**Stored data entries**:
++++

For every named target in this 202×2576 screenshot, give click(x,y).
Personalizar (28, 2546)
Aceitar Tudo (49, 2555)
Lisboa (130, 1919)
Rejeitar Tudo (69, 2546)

++++

**AIM OF THE TASK**: All the entries above must be repeated exactly as they were given.

**SOLUTION**:
For every named target in this 202×2576 screenshot, give click(x,y).
Personalizar (28, 2546)
Aceitar Tudo (49, 2555)
Lisboa (130, 1919)
Rejeitar Tudo (69, 2546)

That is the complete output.